SELECTED EXTRACT:
To investigate the efficacy and safety of Sanhuangtangshenkang(三黄糖肾康)combined with Dapagliflozin in the treatment of Qi deficiency and blood stasis type of early diabetic nephropathy(DN).

Methods

A randomized,double-blind and placebo-controlled clinical trial was conducted involving 120 patients from the Endocrinology and Nephrology Departments at Taizhou Hospital of Traditional Chinese Medicine from June 2021 to June 2023.The participants were allocated into two groups.The experimental group(60 patients)received standard care augmented with Sanhuangtangshenkang and Dapagliflozin,while the control group(60 patients)was treated with standard care plus placebo granules and Dapagliflozin.The duration of treatmentwas 12 weeks.The primary endpoints included the efficacy of treatment,the renal function,the inflammatory markers,the enhancement of traditional Chinese medicine(TCM)syndromes,and the frequency of adverse events.

LISTED RECORDS:
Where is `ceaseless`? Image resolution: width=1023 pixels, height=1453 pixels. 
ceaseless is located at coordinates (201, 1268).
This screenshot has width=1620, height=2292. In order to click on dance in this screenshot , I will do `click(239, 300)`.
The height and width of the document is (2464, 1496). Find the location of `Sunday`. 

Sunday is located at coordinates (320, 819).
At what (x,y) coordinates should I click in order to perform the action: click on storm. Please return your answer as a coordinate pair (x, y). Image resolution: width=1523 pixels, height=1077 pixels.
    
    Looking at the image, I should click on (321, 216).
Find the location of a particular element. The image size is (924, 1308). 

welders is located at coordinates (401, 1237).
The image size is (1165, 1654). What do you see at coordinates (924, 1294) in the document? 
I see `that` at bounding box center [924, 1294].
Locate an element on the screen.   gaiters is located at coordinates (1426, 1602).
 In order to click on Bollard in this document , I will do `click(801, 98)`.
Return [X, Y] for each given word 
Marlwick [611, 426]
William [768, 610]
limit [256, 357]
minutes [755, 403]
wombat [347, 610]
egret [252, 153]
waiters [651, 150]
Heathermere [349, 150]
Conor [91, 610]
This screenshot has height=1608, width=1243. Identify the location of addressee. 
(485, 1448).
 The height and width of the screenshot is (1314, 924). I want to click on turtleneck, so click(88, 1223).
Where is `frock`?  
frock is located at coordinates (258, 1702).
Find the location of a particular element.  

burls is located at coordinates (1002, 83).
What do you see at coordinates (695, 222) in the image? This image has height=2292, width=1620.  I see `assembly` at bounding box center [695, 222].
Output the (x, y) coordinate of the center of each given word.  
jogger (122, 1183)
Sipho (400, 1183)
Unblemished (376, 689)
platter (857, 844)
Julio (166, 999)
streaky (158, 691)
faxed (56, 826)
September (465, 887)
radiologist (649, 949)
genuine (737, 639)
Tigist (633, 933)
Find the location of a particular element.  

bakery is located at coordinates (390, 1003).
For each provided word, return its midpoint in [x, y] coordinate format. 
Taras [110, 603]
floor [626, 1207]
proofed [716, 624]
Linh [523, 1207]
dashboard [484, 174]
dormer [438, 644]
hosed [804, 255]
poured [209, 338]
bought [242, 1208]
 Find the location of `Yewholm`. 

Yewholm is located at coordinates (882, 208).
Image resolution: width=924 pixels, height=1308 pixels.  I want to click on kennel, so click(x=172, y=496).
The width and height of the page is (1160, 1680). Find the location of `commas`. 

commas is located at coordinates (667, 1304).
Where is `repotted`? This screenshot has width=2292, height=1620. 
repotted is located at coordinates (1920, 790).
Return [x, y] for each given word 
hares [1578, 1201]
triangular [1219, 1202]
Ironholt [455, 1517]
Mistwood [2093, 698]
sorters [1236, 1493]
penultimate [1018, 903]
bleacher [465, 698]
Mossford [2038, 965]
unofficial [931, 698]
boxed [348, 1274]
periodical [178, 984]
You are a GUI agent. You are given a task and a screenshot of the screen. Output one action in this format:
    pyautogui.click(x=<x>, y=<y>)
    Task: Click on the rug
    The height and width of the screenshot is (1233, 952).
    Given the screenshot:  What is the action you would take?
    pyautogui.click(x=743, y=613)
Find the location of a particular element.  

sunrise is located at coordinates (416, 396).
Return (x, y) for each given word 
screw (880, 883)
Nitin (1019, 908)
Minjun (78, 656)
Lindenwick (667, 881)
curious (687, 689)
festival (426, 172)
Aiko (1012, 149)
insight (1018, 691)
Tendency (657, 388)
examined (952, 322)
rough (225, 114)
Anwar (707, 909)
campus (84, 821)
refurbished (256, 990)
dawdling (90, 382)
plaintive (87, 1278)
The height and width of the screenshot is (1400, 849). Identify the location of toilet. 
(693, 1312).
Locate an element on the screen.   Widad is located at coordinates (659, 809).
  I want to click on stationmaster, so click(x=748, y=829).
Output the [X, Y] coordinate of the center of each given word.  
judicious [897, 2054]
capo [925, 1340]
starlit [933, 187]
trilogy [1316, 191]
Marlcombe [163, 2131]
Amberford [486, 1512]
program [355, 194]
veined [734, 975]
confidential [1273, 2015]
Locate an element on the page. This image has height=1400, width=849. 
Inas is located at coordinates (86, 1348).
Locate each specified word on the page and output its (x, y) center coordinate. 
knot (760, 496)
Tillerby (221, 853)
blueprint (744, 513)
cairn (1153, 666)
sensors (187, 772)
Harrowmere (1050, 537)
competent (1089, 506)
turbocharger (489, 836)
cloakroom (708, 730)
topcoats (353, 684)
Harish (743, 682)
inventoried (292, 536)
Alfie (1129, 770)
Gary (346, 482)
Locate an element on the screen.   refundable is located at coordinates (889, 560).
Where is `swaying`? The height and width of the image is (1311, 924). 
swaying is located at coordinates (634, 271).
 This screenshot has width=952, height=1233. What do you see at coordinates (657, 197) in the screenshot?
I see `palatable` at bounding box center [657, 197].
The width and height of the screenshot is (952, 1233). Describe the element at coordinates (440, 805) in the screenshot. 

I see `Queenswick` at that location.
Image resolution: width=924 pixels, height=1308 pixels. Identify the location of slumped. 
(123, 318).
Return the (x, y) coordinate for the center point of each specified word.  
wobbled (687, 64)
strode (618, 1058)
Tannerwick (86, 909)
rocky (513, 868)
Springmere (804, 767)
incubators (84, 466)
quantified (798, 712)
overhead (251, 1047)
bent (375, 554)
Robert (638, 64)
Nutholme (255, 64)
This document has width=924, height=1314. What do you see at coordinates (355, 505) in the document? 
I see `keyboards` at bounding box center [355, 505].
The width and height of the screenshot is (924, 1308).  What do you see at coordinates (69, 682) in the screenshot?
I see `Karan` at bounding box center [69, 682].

EXERCISES TO COMPLETE:
**1.** Answer these questions about the diabetic nephropathy trial abstract:
(a) How many patients took part in the trial, and from which hospital departments did they come?
(b) How long did the treatment last?
(c) Besides standard care, what did the control group receive?
**2.** Carry on the diabetic nephropathy trial abstract from its final sentence.

EXERCISE RESULTS:
**1.**
(a) 120 patients took part, from the Endocrinology and Nephrology Departments at Taizhou Hospital of Traditional Chinese Medicine.
(b) 12 weeks.
(c) Placebo granules and Dapagliflozin.

**2.**
Results

A total of 117 patients were successfully enrolled,59 in the experimental group and 58 in the control group.The experimental group showed a significantly higher overall effective rate compared to the control group(98.30% versus70.68%,P<0.05).Biochemical indicators such as the urine albumin-to-creatinine ratio(UACR),24-hour urinary microalbumin(UMA)and 24-hour urinary protein were significantly improved in the experimental group compared to those in the control group after 12 weeks of treatment(P<0.05).Inflammatory markers including serum amyloid A(SAA),interleukin-6(IL-6),C-reactive protein(CRP)and homocysteine(Hcy)also showed more significant reductions in the experimental group,especially after 12 weeks of treatment(P<0.05).The improvements in renal function and other biochemical indicators,such as glycated hemoglobin(HbA1c),estimated glomerular filtration rate(eGFR)and total cholesterol(TC),were also notably better in the experimental group(P<0.05).TCM symptom scores further confirmed the improvement in various indicators in the experimental group after treatment(P<0.05).Although there was no statistically significant difference in the incidence of adverse reactions between the two groups(P>0.05).The experimental group exhibited a lower rate of adverse reactions(3.38%)compared to the control group(8.62%).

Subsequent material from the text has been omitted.